About this exercise -> A word-for-word copy of the records that follow is needed, with every picture omitted.

Available data ->
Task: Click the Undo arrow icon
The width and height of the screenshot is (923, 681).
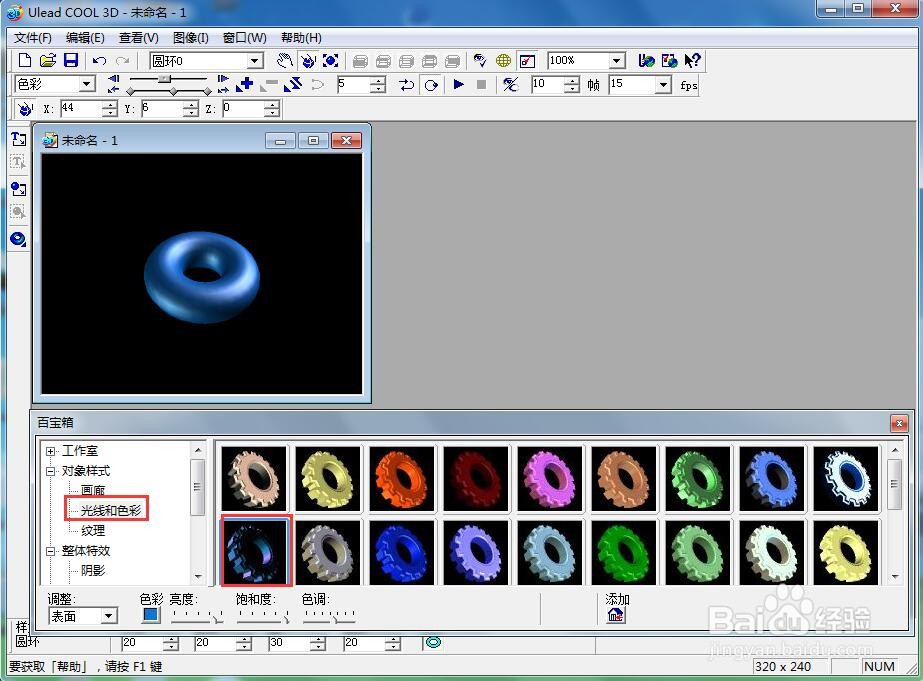Action: pyautogui.click(x=99, y=61)
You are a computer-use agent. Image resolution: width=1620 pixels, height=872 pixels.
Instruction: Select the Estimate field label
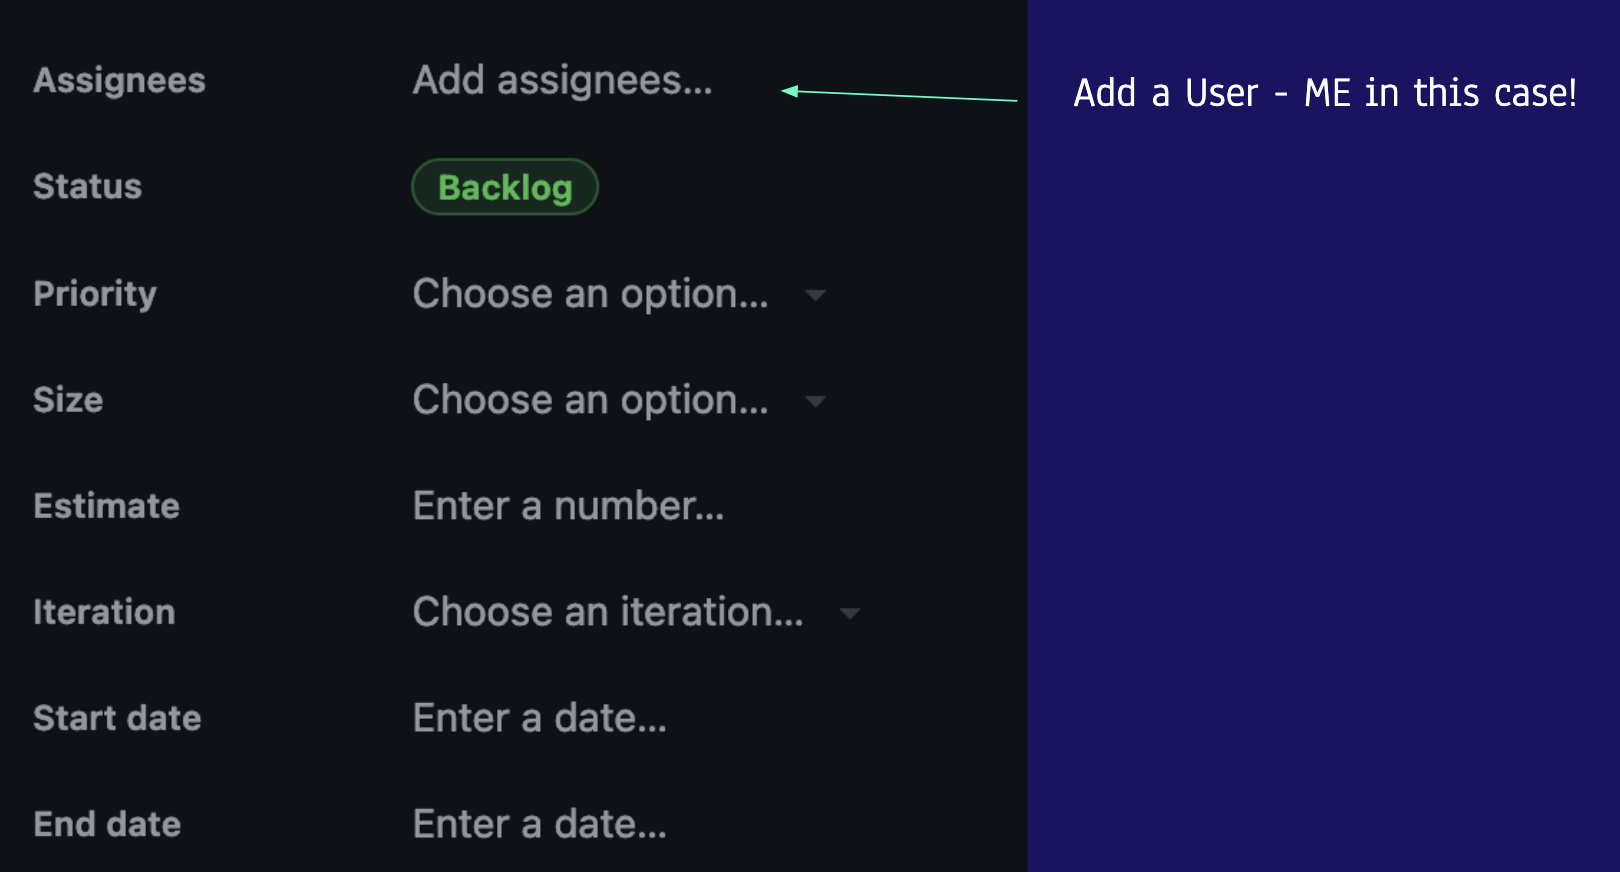[x=106, y=507]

Solved problem ->
Task: Click the Undo arrow icon
The width and height of the screenshot is (923, 681).
Action: pyautogui.click(x=99, y=61)
You are a computer-use agent. Image resolution: width=1620 pixels, height=872 pixels.
Instruction: Select the Estimate field label
[x=106, y=507]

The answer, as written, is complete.